CentroesteNews
07/08/2025
O Tribunal de Justiça de Mato Grosso (TJMT) manteve a decisão que considerou indevida a cobrança de mensalidades referentes ao primeiro semestre de 2020 feita por uma faculdade particular contra um ex-aluno. Segundo o Tribunal, ficou comprovado que o estudante não estava regularmente matriculado nem recebeu qualquer serviço educacional no período. A Terceira Câmara de Direito Privado rejeitou por unanimidade os embargos de declaração apresentados pela instituição de ensino.
A faculdade alegava que o aluno havia feito a matrícula digitalmente, por meio do “portal do aluno”, e que não houve solicitação formal de trancamento ou cancelamento. No entanto, os desembargadores entenderam que não ficou comprovada a adesão efetiva ao semestre letivo. O relator do caso, desembargador Dirceu dos Santos, afirmou que os documentos apresentados se restringiram a prints internos do sistema da própria instituição, sem qualquer certificação eletrônica ou autenticação que comprovasse a ação do estudante.
“O simples fato de haver cláusula contratual prevendo rematrícula automática ou digital não exime a instituição de provar que houve, de fato, adesão do aluno ao novo semestre”, destacou o magistrado.

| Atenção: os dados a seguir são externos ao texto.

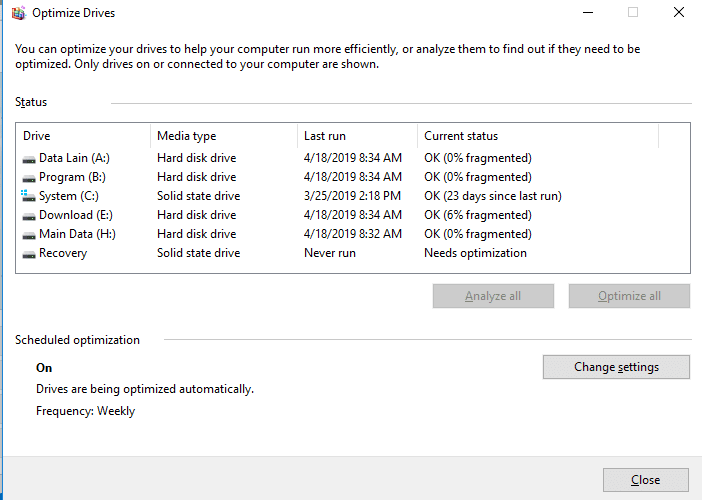This screenshot has height=500, width=702.
Task: Sort by Last run column header
Action: (x=357, y=136)
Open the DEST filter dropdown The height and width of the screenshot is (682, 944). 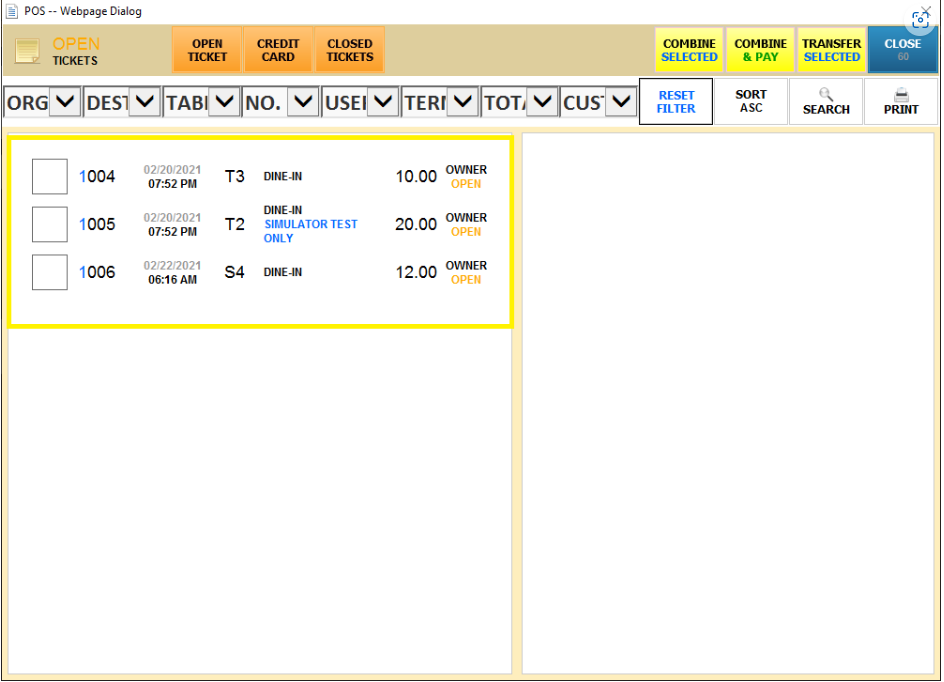(x=145, y=102)
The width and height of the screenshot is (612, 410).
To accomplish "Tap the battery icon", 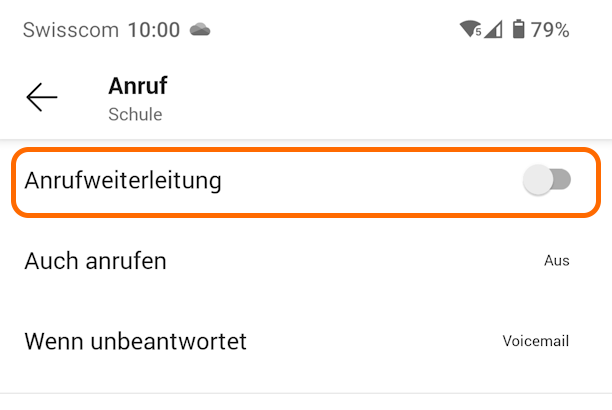I will (x=518, y=30).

Outro ponto fundamental para a decisão foi o histórico escolar do aluno, que não apresentava qualquer atividade letiva no período. Além disso, os extratos do FIES mostravam que o financiamento havia sido transferido para outra faculdade em maio de 2020, o que reforça a tese de que o aluno não participou das aulas nem recebeu serviços da instituição naquele semestre.
Na decisão, o TJMT também rechaçou o argumento da faculdade de que o aluno teria sido reprovado por abandono, interpretando tal fato como um indicativo de desligamento de fato da instituição.

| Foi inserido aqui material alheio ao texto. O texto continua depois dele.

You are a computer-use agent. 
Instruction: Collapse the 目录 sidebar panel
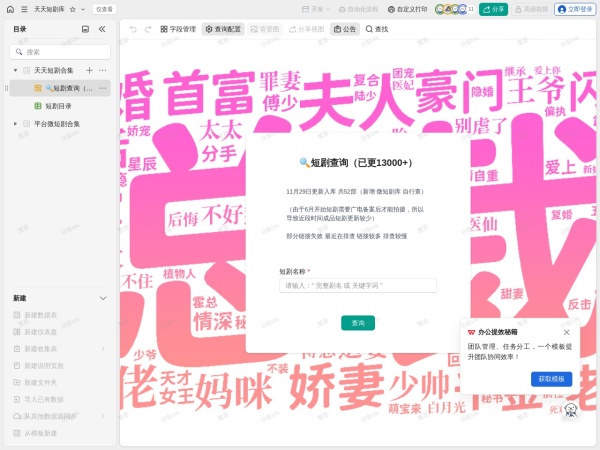point(102,29)
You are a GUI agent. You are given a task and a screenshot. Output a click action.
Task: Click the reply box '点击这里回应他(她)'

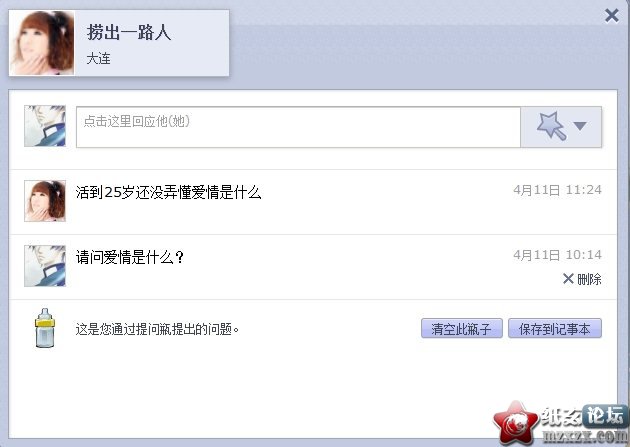(x=298, y=127)
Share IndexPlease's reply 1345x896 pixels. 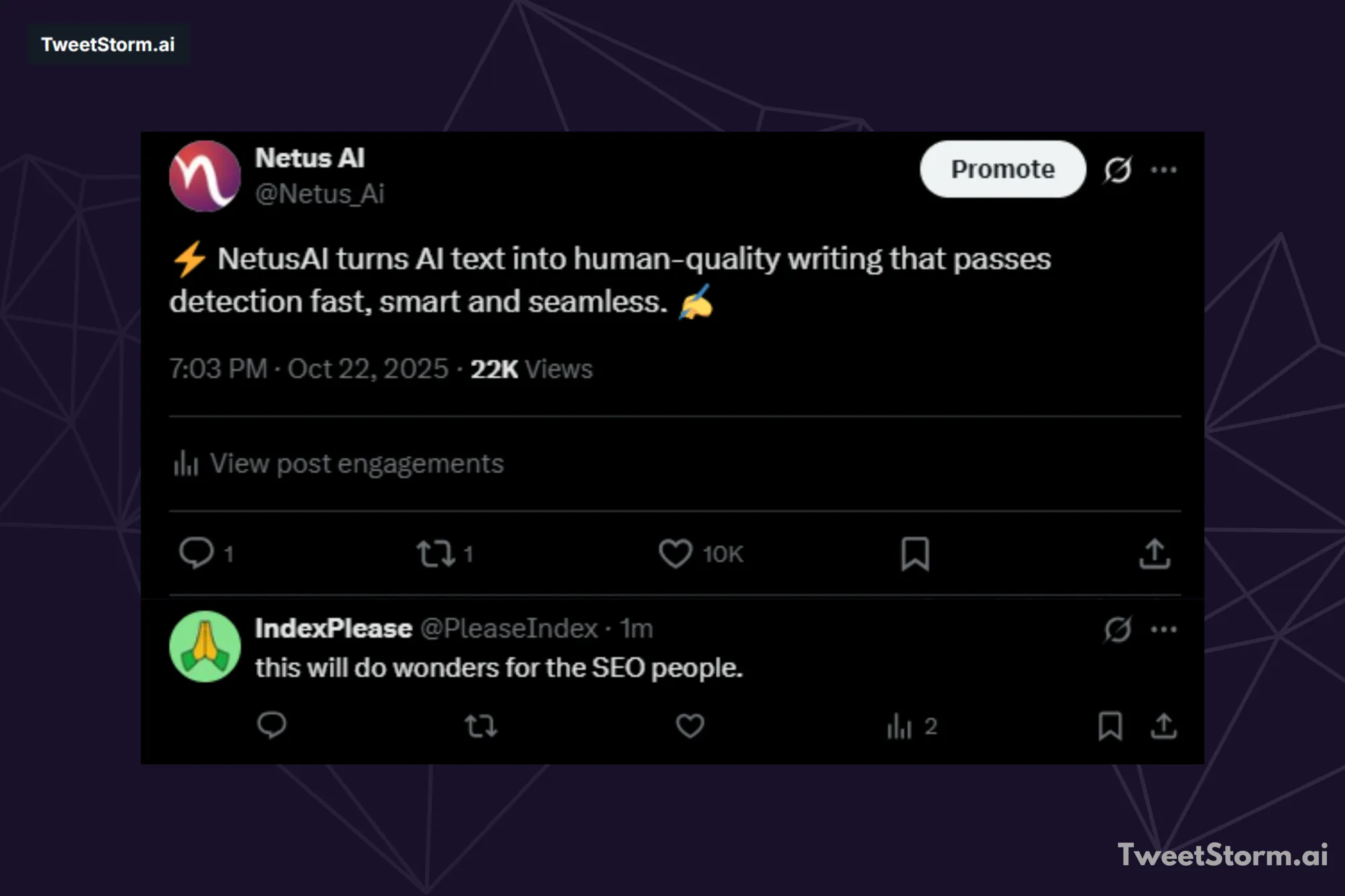pos(1164,726)

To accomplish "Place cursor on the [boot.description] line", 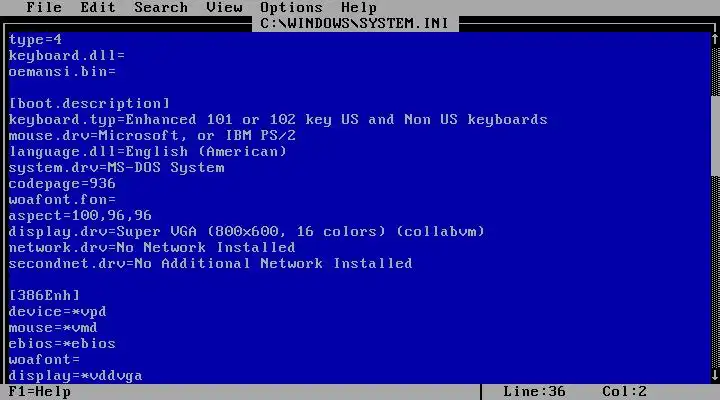I will (x=89, y=103).
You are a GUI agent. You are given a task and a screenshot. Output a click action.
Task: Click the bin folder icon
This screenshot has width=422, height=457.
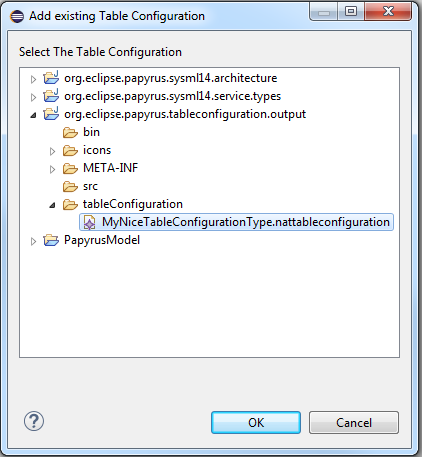[x=70, y=132]
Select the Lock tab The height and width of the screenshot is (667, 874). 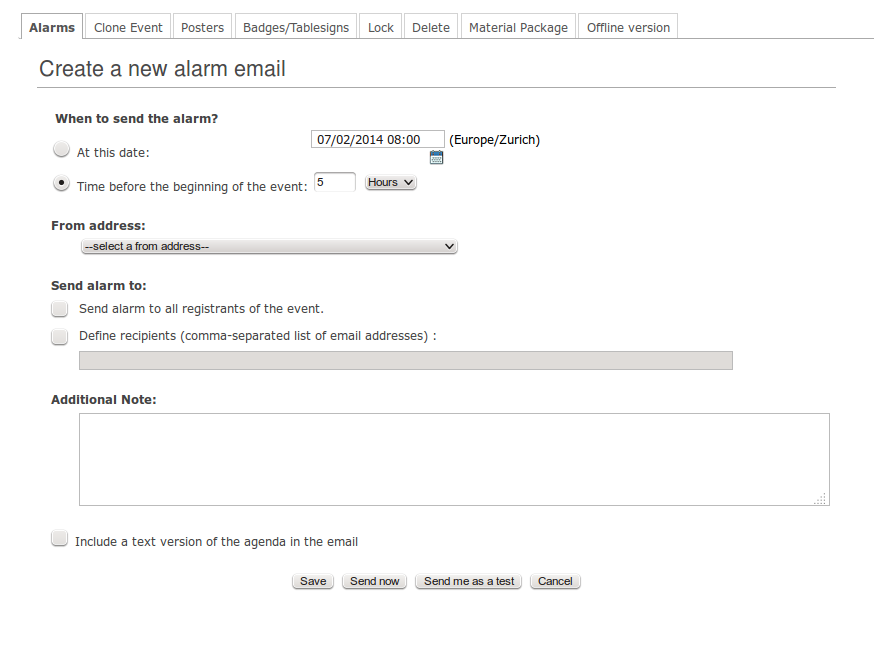(x=381, y=27)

Ao rejeitar o recurso, o relator concluiu que não houve qualquer erro, omissão ou contradição na decisão anterior, conforme exige o artigo 1.022 do Código de Processo Civil. Ele ainda advertiu a faculdade que novas tentativas de rediscutir o mesmo tema poderão resultar em multa por litigância de má-fé, conforme previsto no artigo 1.026, § 2º, do CPC.